### Source text
################

# Image of Composite Relation

## Theorem

Let $\mathcal R_1 \subseteq S_1 \times T_1$ and $\mathcal R_2 \subseteq S_2 \times T_2$ be relations.

Let $\mathcal R_2 \circ \mathcal R_1 \subseteq S_1 \times T_2$ be the composition of $\mathcal R_1$ and $\mathcal R_2$.

Then the image of $\mathcal R_2 \circ \mathcal R_1$ is given by:

$\operatorname{Im} \left({\mathcal R_2 \circ \mathcal R_1}\right) = \operatorname{Im} \left({\operatorname{Im} \left({\mathcal R_1}\right) \cap \operatorname{Im}^{-1} \left({\mathcal R_2}\right)}\right)$

## Proof

We have by definition of composition of $\mathcal R_1$ and $\mathcal R_2$:

$\mathcal R_2 \circ \mathcal R_1 := \left\{{\left({x, z}\right) \in S_1 \times T_2: \exists y \in S_2 \cap T_1: \left({x, y}\right) \in \mathcal R_1 \land \left({y, z}\right) \in \mathcal R_2}\right\}$

Let $\left({x, z}\right) \in \mathcal R_2 \circ \mathcal R_1$.

By definition of image:

$z \in \operatorname{Im} \left({\mathcal R_2 \circ \mathcal R_1}\right)$.

By definition of composition of $\mathcal R_1$ and $\mathcal R_2$:

$z \in \operatorname{Im} \left({\mathcal R_2}\right)$

But also:

$z \in \operatorname{Im} \left({\operatorname{Im} \left({\mathcal R_1}\right)}\right)$

We also have that $\operatorname{Im} \left({\mathcal R_2}\right) = \operatorname{Im} \left({\operatorname{Im}^{-1} \left({\mathcal R_2}\right)}\right)$

That is: $z \in \operatorname{Im} \left({\operatorname{Im} \left({\mathcal R_1}\right)}\right) \cap \operatorname{Im} \left({\operatorname{Im}^{-1} \left({\mathcal R_2}\right)}\right)$

################

### What to work on
A – Extract from the composite-relation text the passage from "Let $\mathcal R_2" up to and including "R_2 \circ \mathcal R_1$.".
B – Answer these questions using the composite-relation text:
(i) Of which Cartesian product is the composition $\mathcal R_2 \circ \mathcal R_1$ stated to be a subset?
(ii) In the definition of the composition, to which set must the intermediate element $y$ belong?
(iii) Which set does the proof state to be equal to $\operatorname{Im} \left({\mathcal R_2}\right)$?
C – List every set that appears as a factor of the Cartesian products in the first sentence of the theorem in the composite-relation text.

################

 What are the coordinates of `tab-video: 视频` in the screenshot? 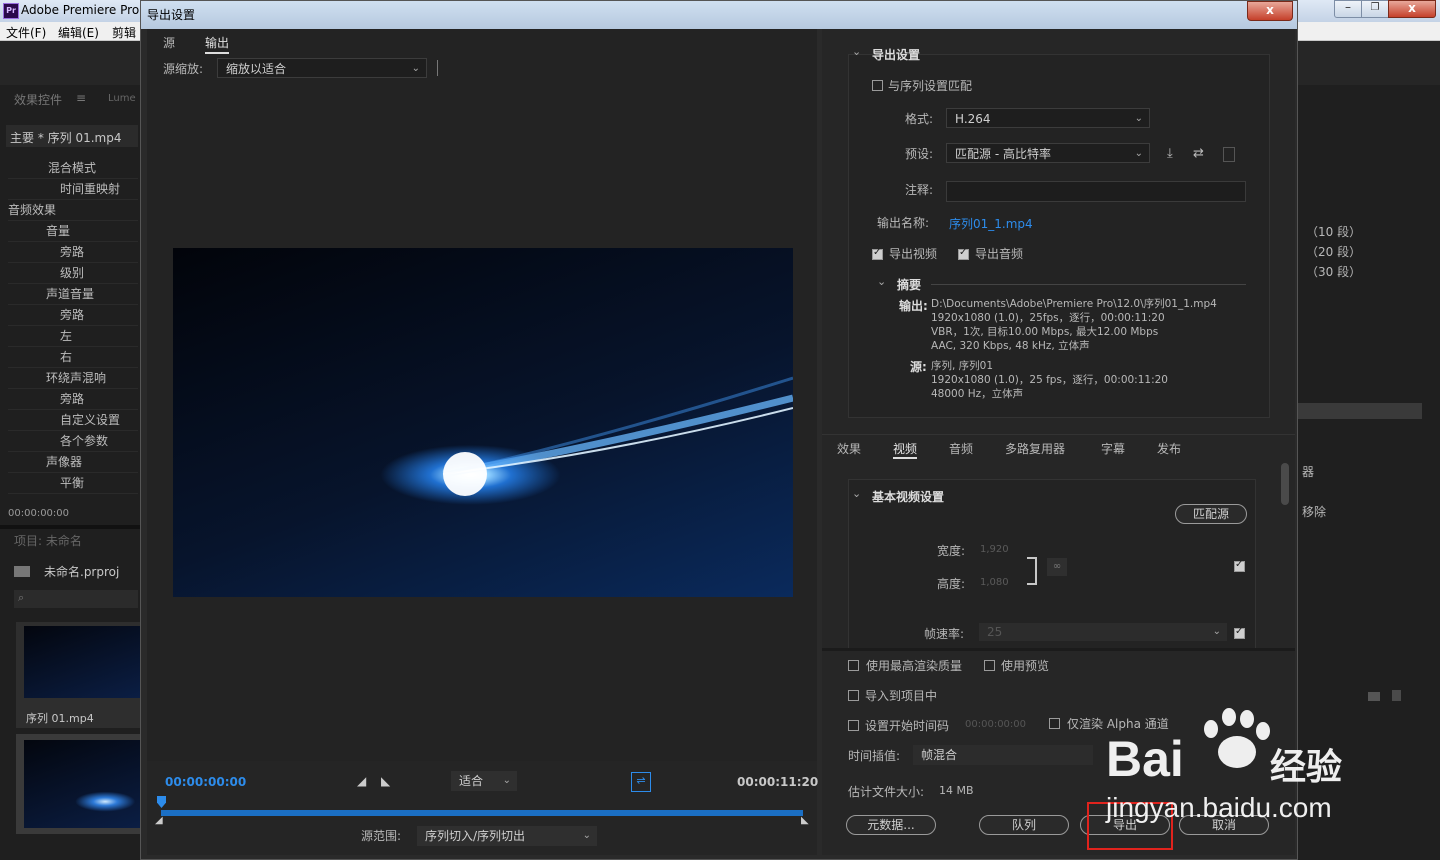 It's located at (906, 450).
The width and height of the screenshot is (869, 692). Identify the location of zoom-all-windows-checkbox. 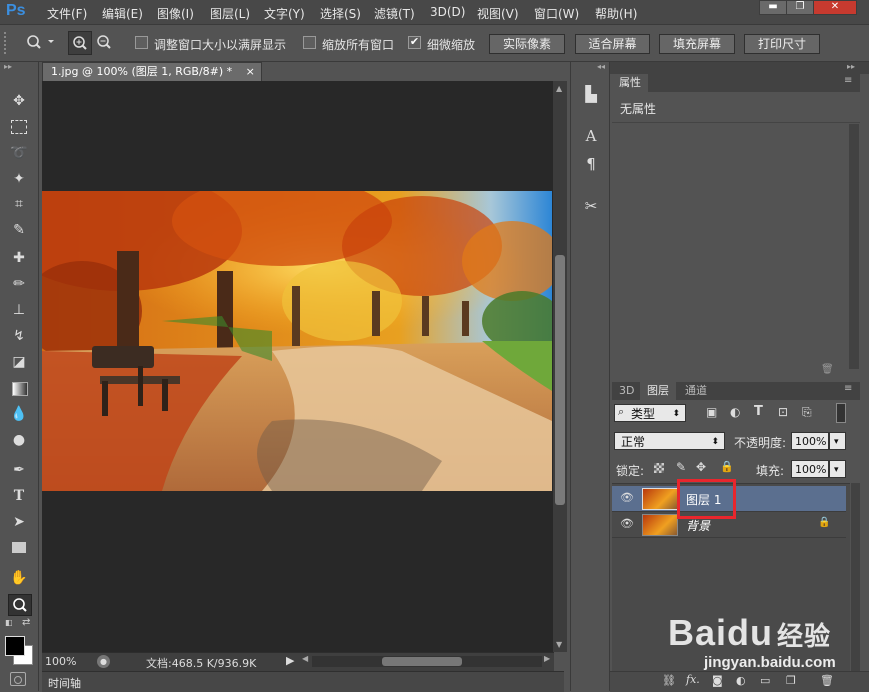
(310, 42).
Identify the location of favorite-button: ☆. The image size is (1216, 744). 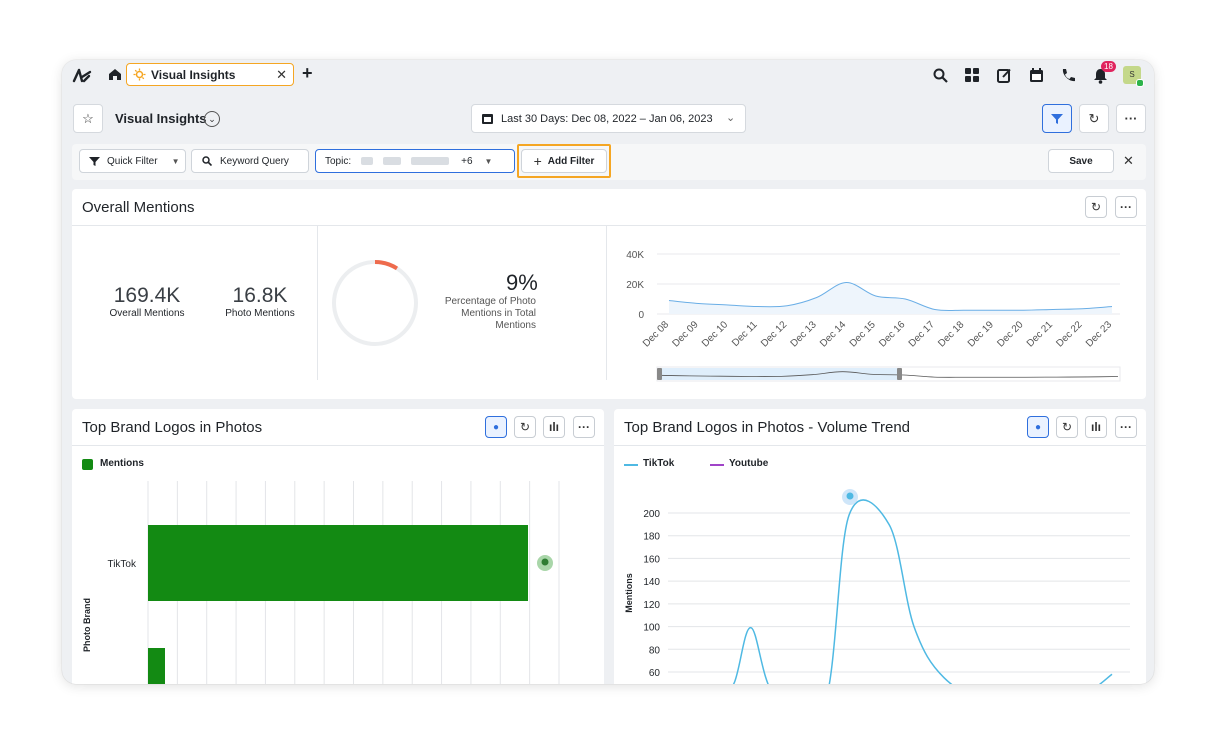
(88, 118).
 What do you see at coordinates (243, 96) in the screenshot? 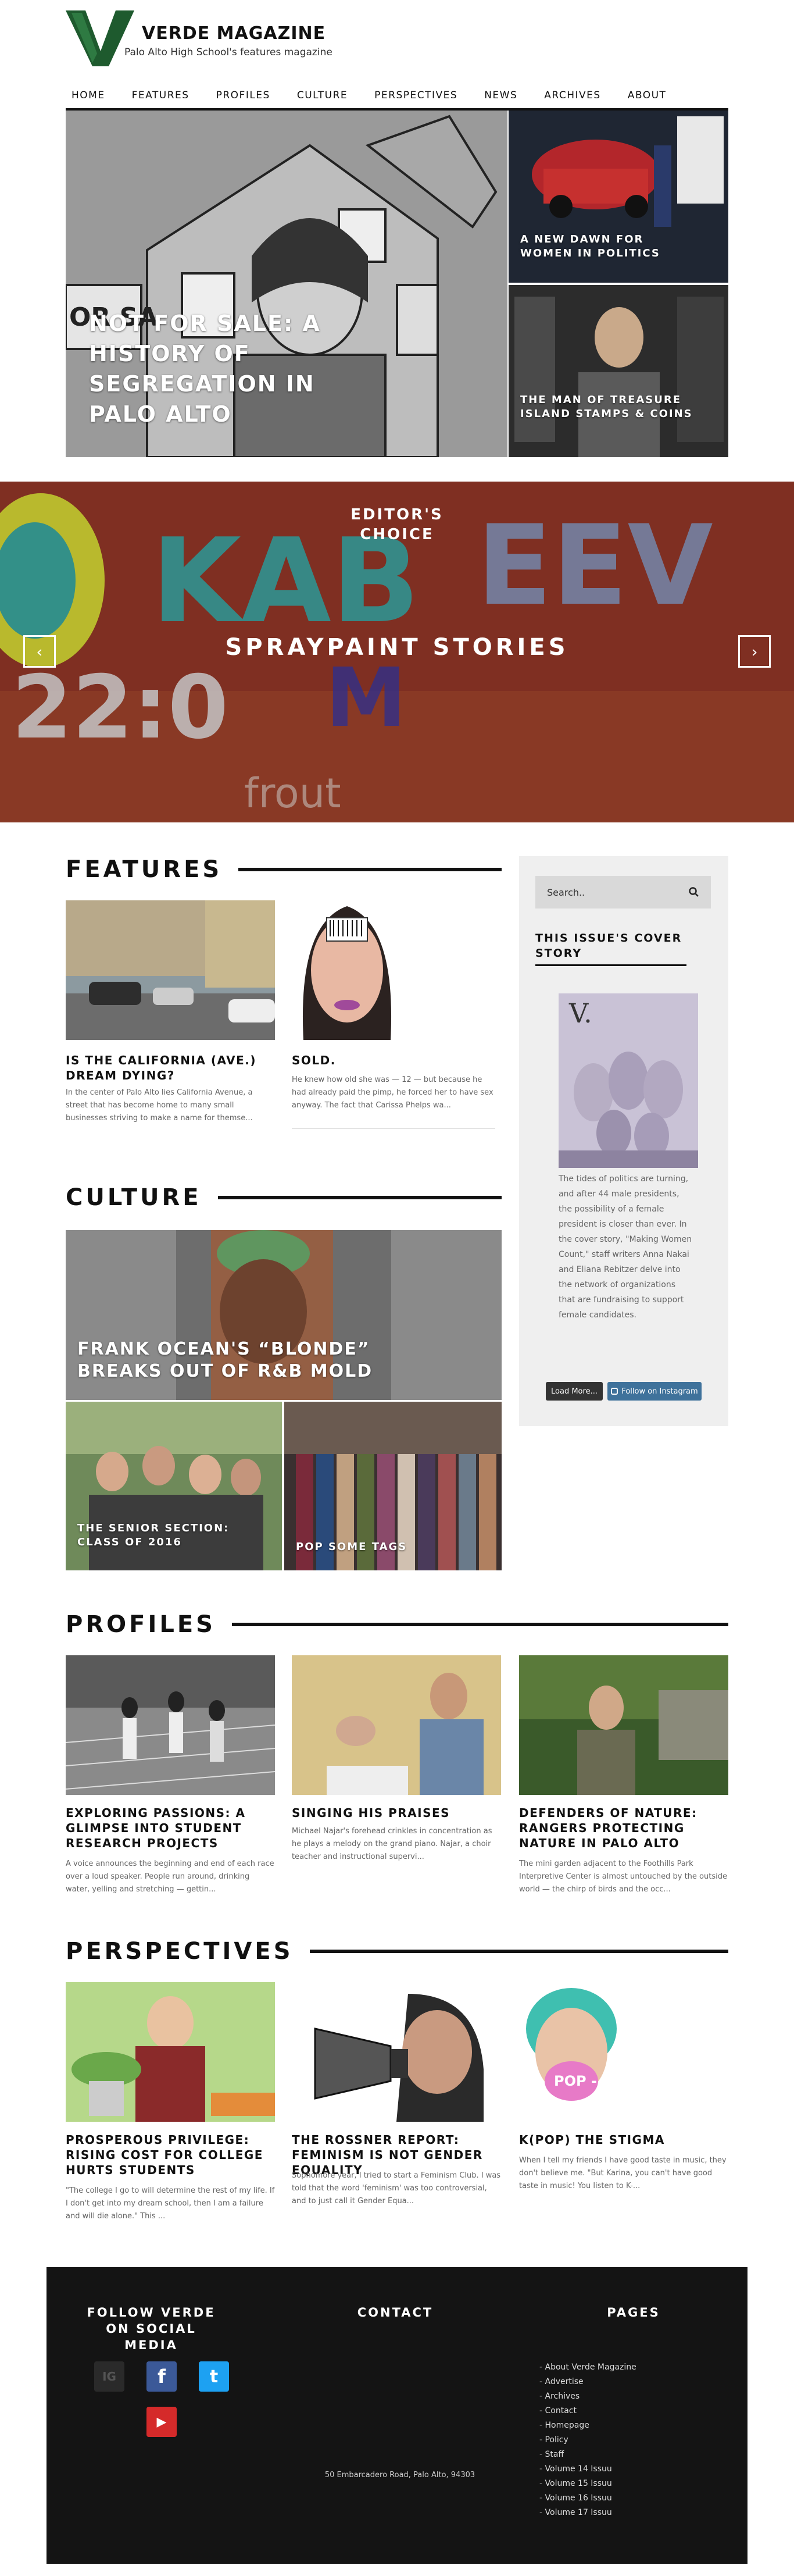
I see `nav-profiles: PROFILES` at bounding box center [243, 96].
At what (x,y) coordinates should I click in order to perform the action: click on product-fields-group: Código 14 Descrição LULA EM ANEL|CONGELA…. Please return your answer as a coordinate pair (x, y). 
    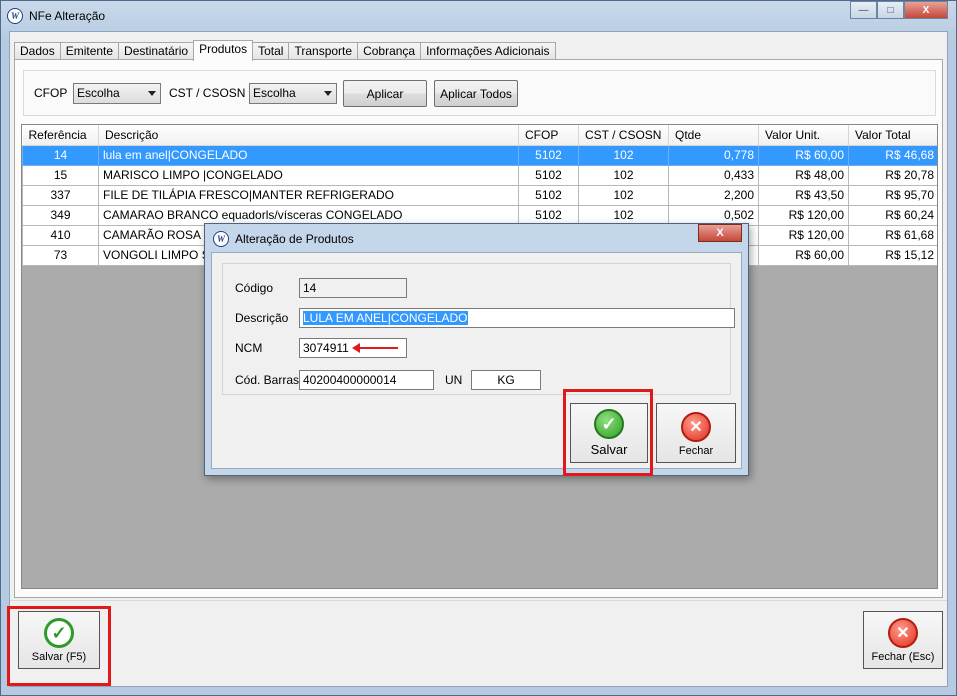
    Looking at the image, I should click on (478, 329).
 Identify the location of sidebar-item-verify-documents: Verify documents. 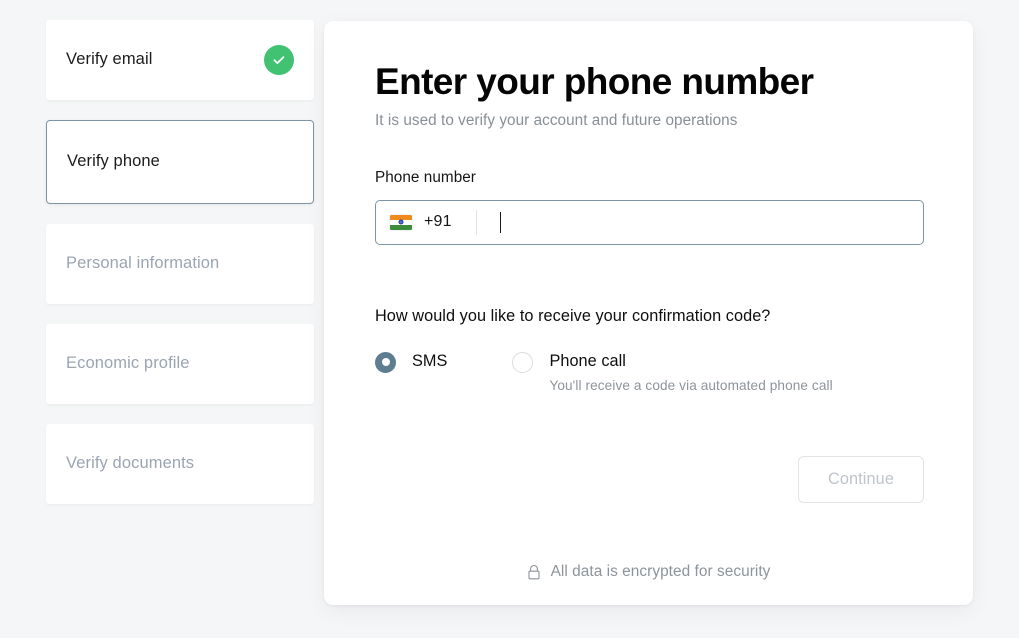
(180, 464).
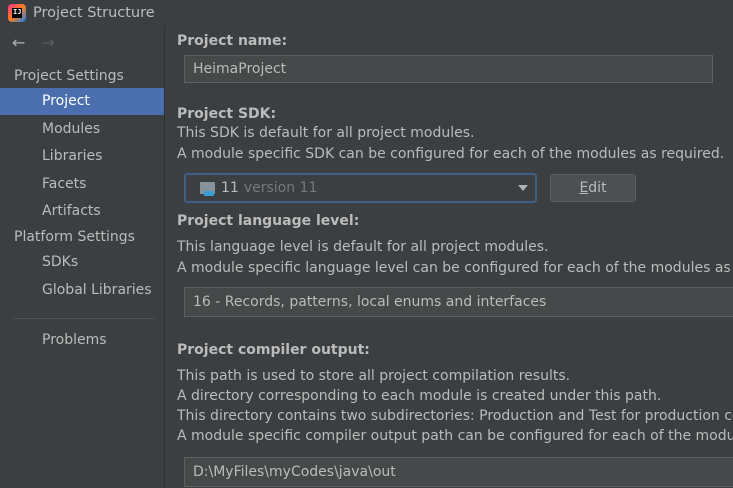  Describe the element at coordinates (82, 156) in the screenshot. I see `sidebar-item-libraries: Libraries` at that location.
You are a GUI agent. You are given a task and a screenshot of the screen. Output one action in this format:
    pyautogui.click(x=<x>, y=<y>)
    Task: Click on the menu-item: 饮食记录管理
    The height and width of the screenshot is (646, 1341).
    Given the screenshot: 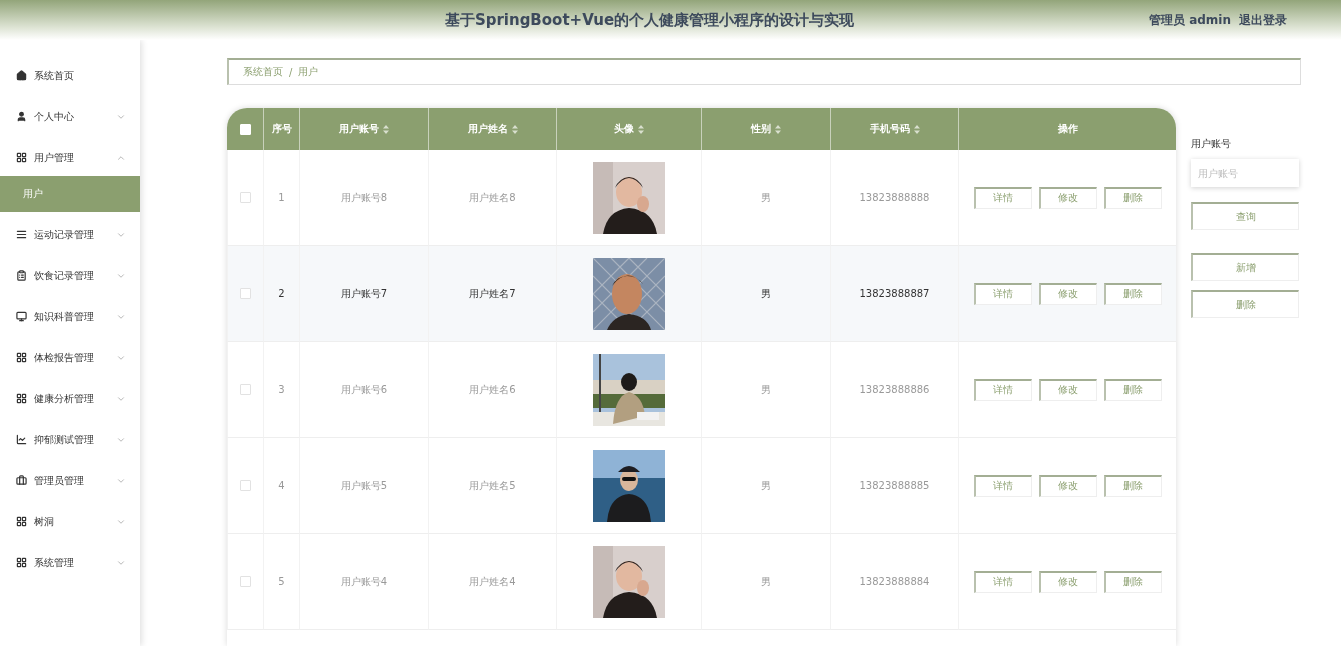 What is the action you would take?
    pyautogui.click(x=70, y=276)
    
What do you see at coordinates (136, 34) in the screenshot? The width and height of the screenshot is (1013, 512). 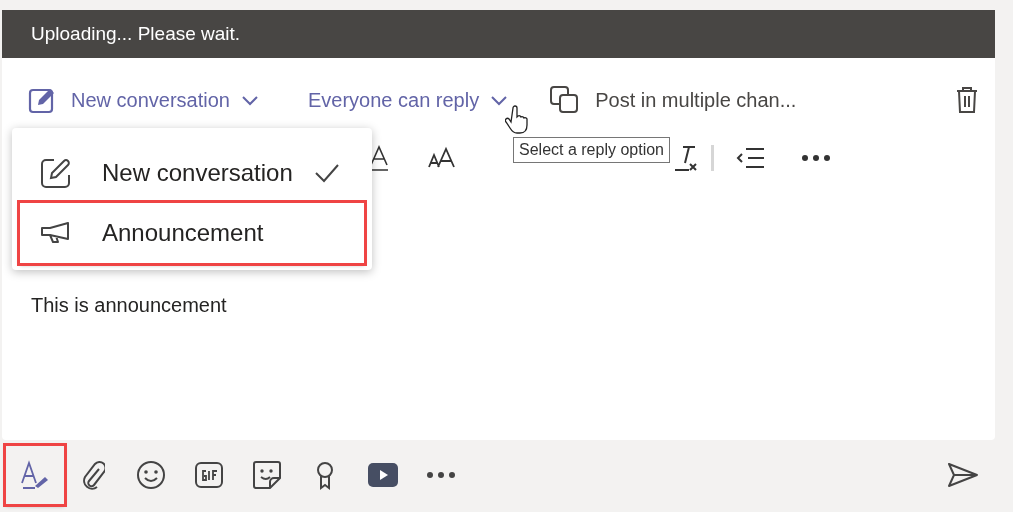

################

### Outputs in order
A –
Let $\mathcal R_2 \circ \mathcal R_1 \subseteq S_1 \times T_2$ be the composition of $\mathcal R_1$ and $\mathcal R_2$.

Then the image of $\mathcal R_2 \circ \mathcal R_1$ is given by:

$\operatorname{Im} \left({\mathcal R_2 \circ \mathcal R_1}\right) = \operatorname{Im} \left({\operatorname{Im} \left({\mathcal R_1}\right) \cap \operatorname{Im}^{-1} \left({\mathcal R_2}\right)}\right)$

## Proof

We have by definition of composition of $\mathcal R_1$ and $\mathcal R_2$:

$\mathcal R_2 \circ \mathcal R_1 := \left\{{\left({x, z}\right) \in S_1 \times T_2: \exists y \in S_2 \cap T_1: \left({x, y}\right) \in \mathcal R_1 \land \left({y, z}\right) \in \mathcal R_2}\right\}$

Let $\left({x, z}\right) \in \mathcal R_2 \circ \mathcal R_1$.

B –
(i) $S_1 \times T_2$
(ii) $S_2 \cap T_1$
(iii) $\operatorname{Im} \left({\operatorname{Im}^{-1} \left({\mathcal R_2}\right)}\right)$

C – $S_1$, $T_1$, $S_2$, $T_2$